Overview of Indian Financial System – CashStock

Overview of Indian Financial System

Savings mobilization and promotion of investment are functions of the stock and capital markets. These all are part of the organized Indian financial system. The objective of all economic activity is to promote the well being and standard of living of the people. This depends on the income and distribution of income in terms of real goods and services in the economy.

The production of output is vital to the growth process in the economy. It is a function of the many inputs which are necessary for productive process. These inputs are material inputs, human inputs and financial inputs. The easy availability of financial inputs promotes the growth process through proper coordination between human and material inputs.

The financial inputs emanate from the financial system, while real goods and services are part of the real system. The interaction between the real system and the financial system is necessary for production. Trading in money and monetary assets constitute the activity in the financial markets. This is known as Financial system.

Indian Financial System

The term “liquidity” refer to cash, money and nearness to cash. A financial system deals with trading of money and monetary assets. Thus, provision of liquidity and trading in liquidity are these major functions of the financial system. Cash creation is the function of the RBI. Banks do credit creation and financial institutions including RBI, banks and term-leading institutions deals in claims on money or monetary assets.

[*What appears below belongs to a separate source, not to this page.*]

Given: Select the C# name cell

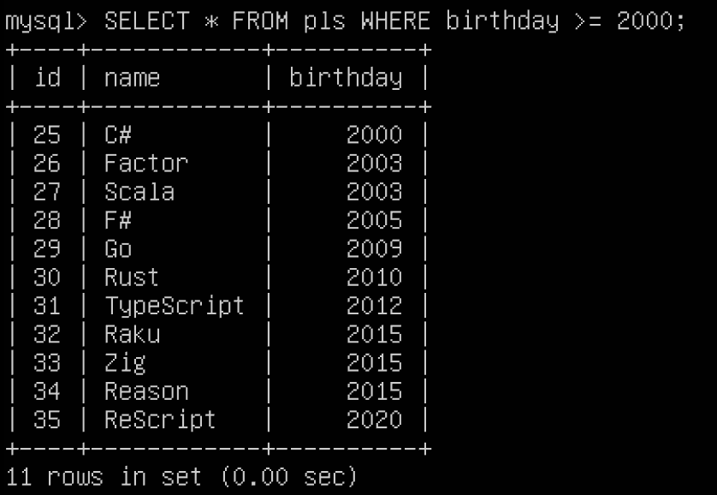Looking at the screenshot, I should pyautogui.click(x=117, y=135).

These institutions are all part of Indian financial system. Government and business sectors are the major borrowers whose investment is always greater than savings. On the other hand, in India household and foreign sectors are the net savers, with savings exceeding investment. The financial system acts as intermediary between investors and helps the process of specialization in the financial infrastructure. This leads to greater financial development that is prerequisite for faster economic development.

Functions of Financial Markets

The primary function of the financial markets is to facilitate the transfer of funds from surplus sectors to deficit sectors. In simple words from lenders to borrowers. Normally, households have excess of funds or savings, which they lend to borrowers in the corporate sectors. A financial market consists of buyers, ‘sellers, dealers and brokers. The most important thing to note is that it does not refer to a physical location.

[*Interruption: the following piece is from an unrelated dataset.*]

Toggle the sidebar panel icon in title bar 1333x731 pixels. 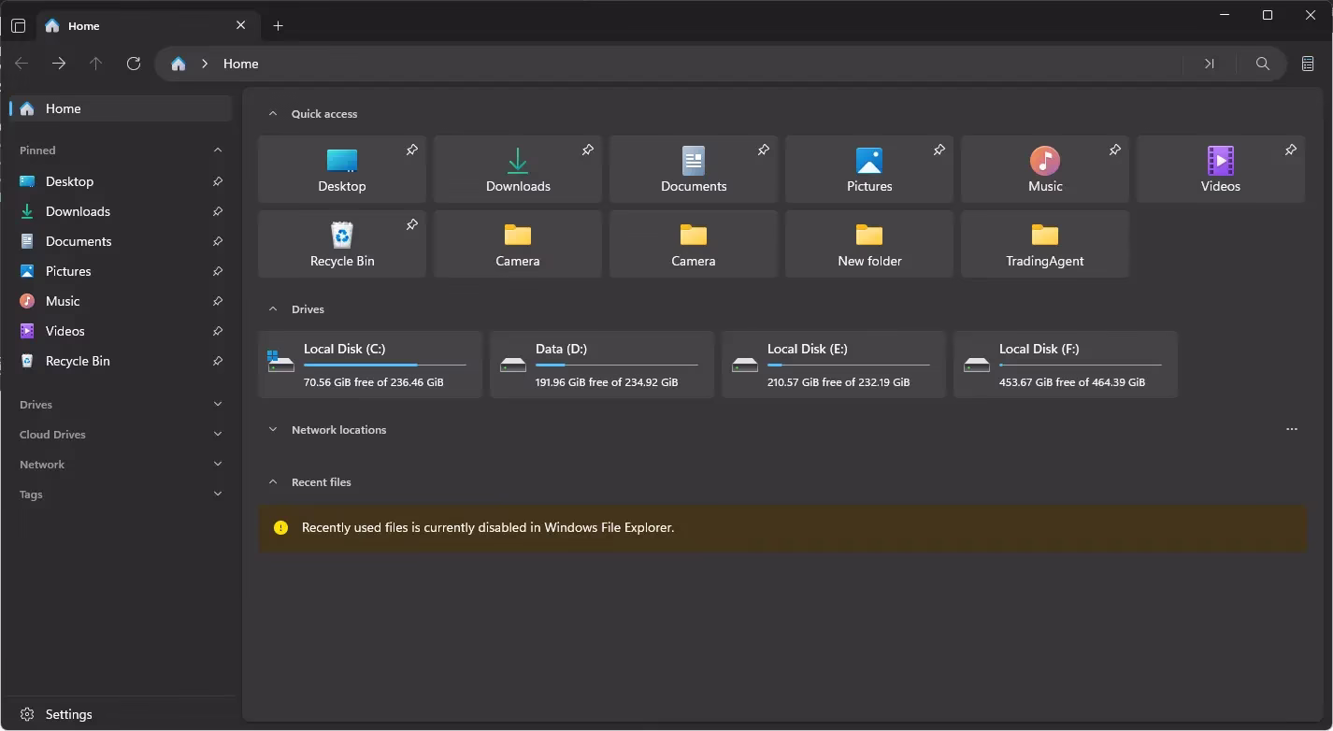click(x=18, y=26)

Secondary market or stock exchange is a place where existing securities are traded is an auction market. It has a physical location such as Bombay Stock Exchange or the National Stock Exchange.

The Bombay Stock Exchange now introduces on-line trading. Other exchanges are in the process of introducing the same that is screen-based. Financial markets trade in money. Their price is the rate of return the buyer expects the financial asset to yield. The value of financial assets changes with the investors’ expectations on earning or interest rates.

The three important functions of financial markets are:

Financial Markets Facilitate Price Discovery

Financial markets help in establishing the prices of financial assets. Well organized financial markets seem to be remarkably in the rate of return and other incentives, funds flow from less efficient in price discovery. That is why financial economists productive to more productive activities. The efficient functioning say: “If you want to know what is the value of a financial asset simply look at its price in the financial market”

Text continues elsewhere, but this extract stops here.